Все беременные (n=30) проходили первый скрининг на сроке 11-14 нед, были осмотрены гинекологом, им выполняли УЗИ плода, лабораторное обследование в объеме, рекомендованном клиническими рекомендациями "Нормальная беременность". По результатам УЗИ плода у 8 беременных были выявлены нарушения на сроке 30-34 нед гестации в виде фетоплацентарной недостаточности III степени (n=2), отека плода (n=2), гидроцефалии (n=5), микроцефалии (n=1). Из них 2 беременные с подтвержденной острой ЦМВИ подписали добровольное информированное согласие и получали противовирусную терапию (валганцикловир) off-lable; двум проведено внутриутробное переливание крови плоду из-за развития интерстициального отека - неиммунной водянки плода, 4 беременных отказались от проведения противовирусной терапии. В течение беременности 20 женщинам, включая прошедших курс противовирусной, патогенетической терапии и отказавшихся от нее, выполняли УЗИ плода 1 раз в 2 нед для исключения развивающейся патологии. Несмотря на подтверждение диагноза острой ЦМВИ, у 10 беременных динамическое наблюдение с применением УЗИ плода и допплерометрии не проводили.

В период с 10 февраля 2021 г. по 30 сентября 2022 г. в катамнезе наблюдали 30 детей, рожденных от женщин с ОРВИ-подобными заболеваниями во время беременности и положительными антителами класса IgM и IgG к ЦМВ. Группу с признаками ВИЗ, такими как малая масса тела для гестационного срока, микроцефалия, желтуха, гепато- и/или спленомегалия, неврологические симптомы, нейросенсорная тугоухость (НСТ), хориоретинит, изменения в ликворе с выявлением ДНК ЦМВ, составили 20 детей и без симптомов ВИЗ - 10 детей. Подтверждение диагноза ВИЗ проводилось согласно клиническим рекомендациям "Врожденная цитомегаловирусная инфекция" (2022 г.).

Наблюдаемые дети в течение первого года жизни осматривались специалистами: неонатологом, педиатром, инфекционистом, неврологом, хирургом, офтальмологом, оториноларингологом, ортопедом и стоматологом. Проведены: УЗИ внутренних органов и головного мозга в 1 мес жизни новорожденного; исследование сыворотки крови методом иммуноферментного анализа (ИФА) на антитела классов IgM и IgG к антигенам вируса простого герпеса (ВПГ) 1, 2-го типа, вируса герпеса человека 6-го типа (ВГЧ), ЦМВ, парвовируса; определение ДНК ЦМВ и парвовируса в крови методом полимеразной цепной реакции (ПЦР).

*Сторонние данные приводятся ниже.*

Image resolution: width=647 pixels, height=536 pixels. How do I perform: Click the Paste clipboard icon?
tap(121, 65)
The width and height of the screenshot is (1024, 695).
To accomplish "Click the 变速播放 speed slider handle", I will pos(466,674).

В возрасте 3, 6, 12 мес у детей определяли антитела классов IgM и IgG к антигенам ЦМВ методом ИФА и ДНК ЦМВ методом ПЦР.

Выявление антител класса IgM, IgG к ЦМВ, ВПГ 1, 2-го типа, ВГЧ 6-го типа в сыворотке крови осуществляли методом ИФА с использованием сертифицированного набора реагентов АО "Вектор-Бест" (г. Новосибирск, Россия); для определения антител класса IgM и IgG к парвовирусу методом ИФА применяли диагностический набор DRG Diagnostics ELISAS (Германия). ИФА проводили согласно инструкции производителей. ПЦР крови на ЦМВ, ВПГ 1, 2-го типа, ВГЧ 6-го типа, парвовирус осуществляли методом ПЦР в реальном времени с использованием наборов реагентов АмплиСенс® HSV I, II-FL, АмплиСенс® HHV6-скрин-титр-FL, АмплиСенс® CMV-скрин/монитор-FL, АмплиСенс® Parvovirus B19-FL (ФБУН ЦНИИ эпидемиологии Роспотребнадзора, Россия).

Статистический анализ выполнен с помощью методов дескриптивной статистики, сравнения частоты встречаемости признаков с использованием Microsoft Excel, пакета программ статистической обработки данных StatSoft Statistica 7.0.

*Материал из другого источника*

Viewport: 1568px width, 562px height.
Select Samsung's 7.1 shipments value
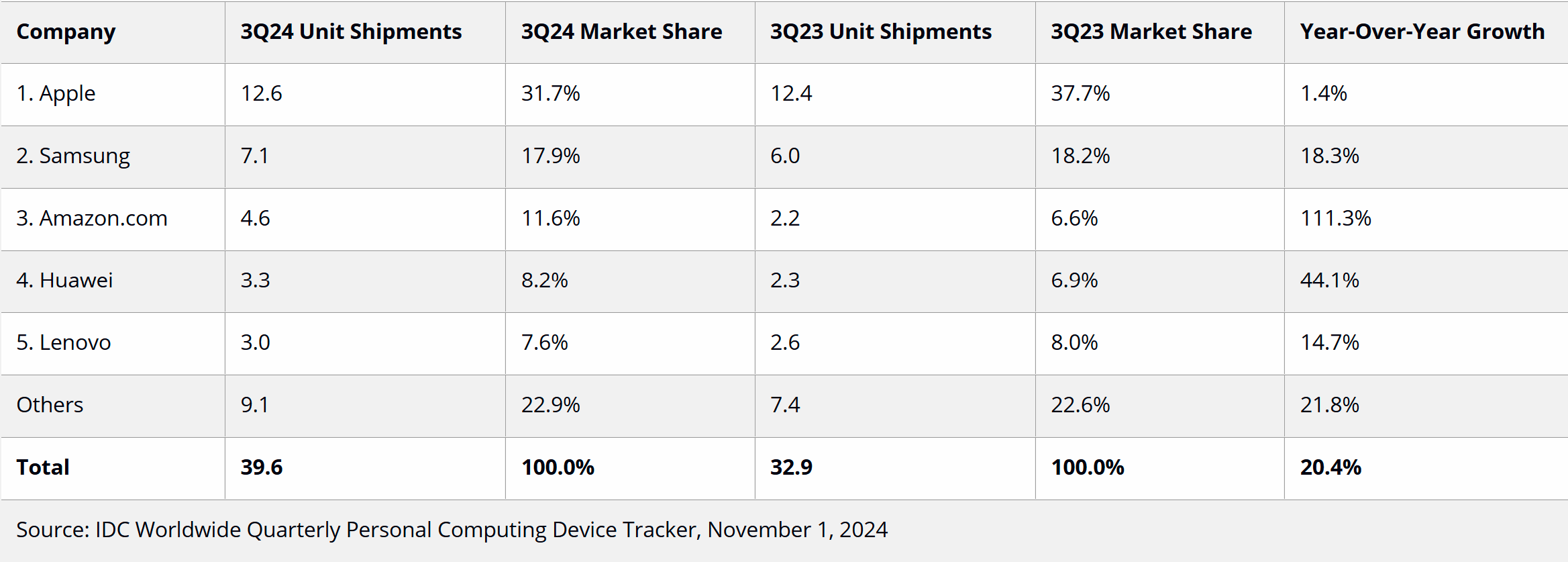[x=255, y=156]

Для определения достоверности различий применяли точный критерий Фишера.

Результаты и обсуждение

В результате проведенного исследования у 12 (40%) наблюдаемых беременных с ОРВИ-подобными заболеваниями была подтверждена острая ЦМВИ, что, по-видимому, связано с критериями включения пациентов и малой выборкой. У 8 (40%) матерей детей с ВИЗ беременность сопровождалась хронической фетоплацентарной недостаточностью начиная с 28-й недели гестации. Патологическое течение беременности в этой группе женщин могло быть связано как с острым инфекционным процессом, так и с хроническими заболеваниями репродуктивных органов, но срок обнаружения говорит в пользу инфекционного процесса.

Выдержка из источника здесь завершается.